--- Supplied data Enclosed Below ---
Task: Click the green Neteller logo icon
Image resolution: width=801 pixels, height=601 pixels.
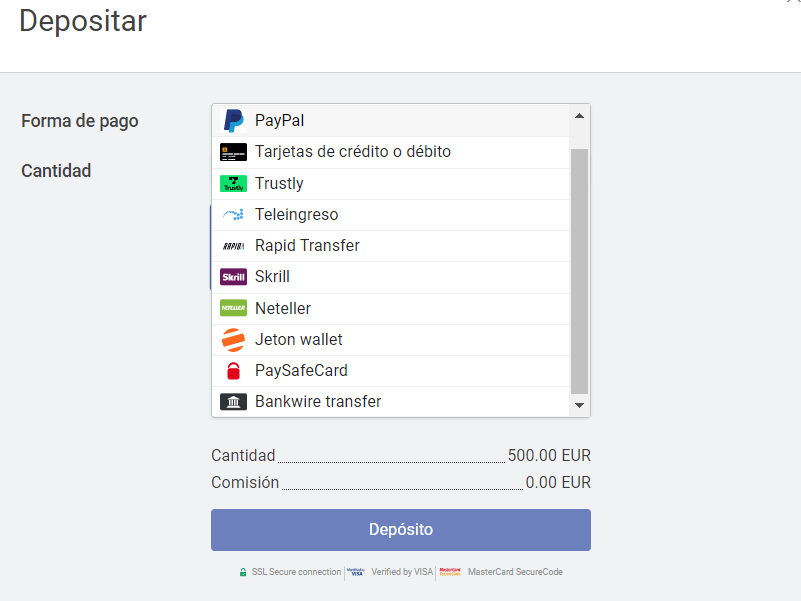Action: point(233,308)
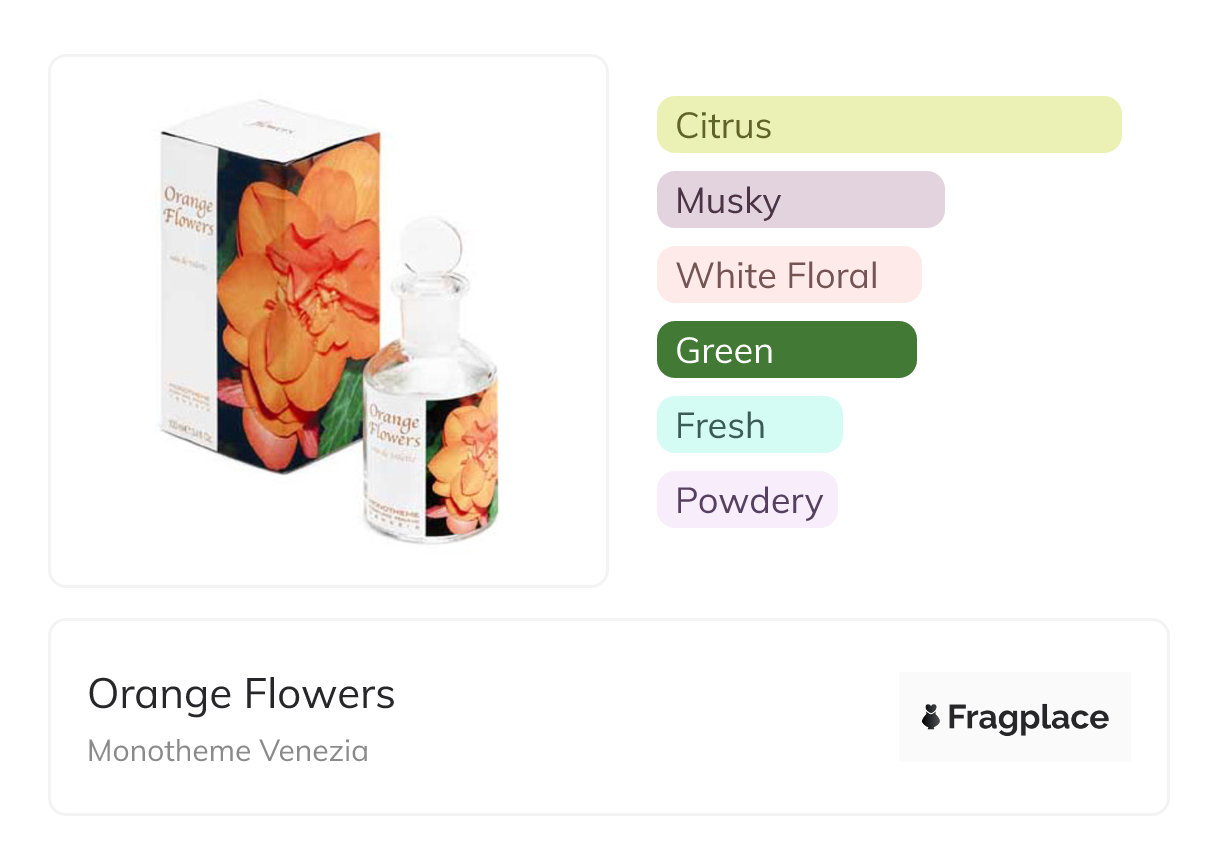Screen dimensions: 1218x864
Task: Click "Orange Flowers" text on the box
Action: (x=188, y=208)
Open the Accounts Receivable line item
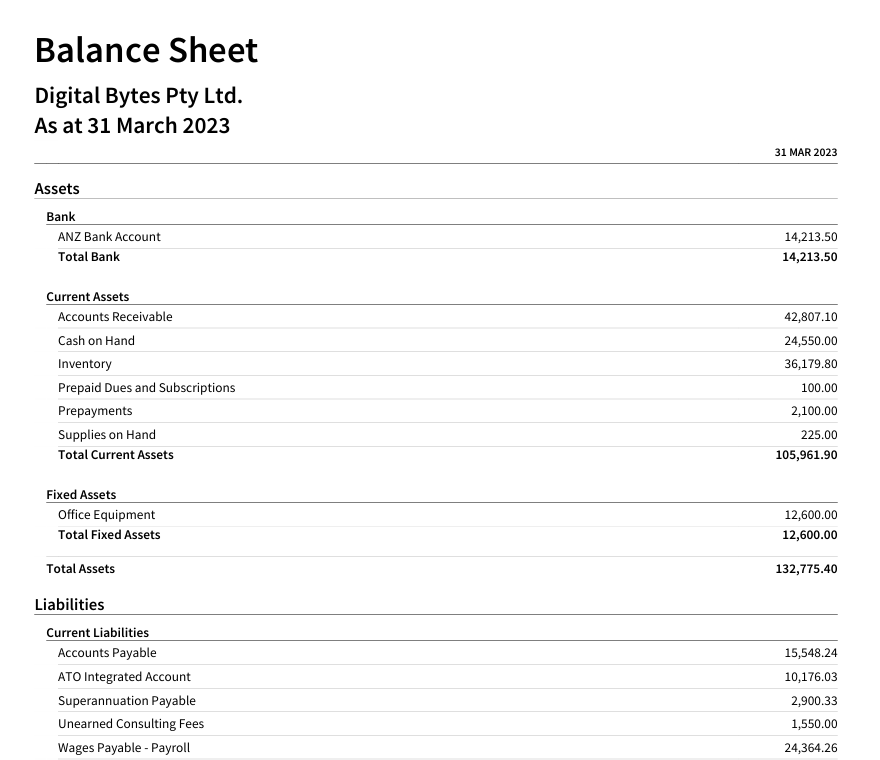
--- End of Enclosed Supplied data ---
▸ **Problem statement**:
Give the data again exactly as written, with all pictures left out.

▸ **Solution to the exercise**:
Task: Click the green Neteller logo icon
Image resolution: width=801 pixels, height=601 pixels.
Action: point(233,308)
Screen dimensions: 1218x864
Task: Click "Orange Flowers" text on the box
Action: (x=188, y=208)
Open the Accounts Receivable line item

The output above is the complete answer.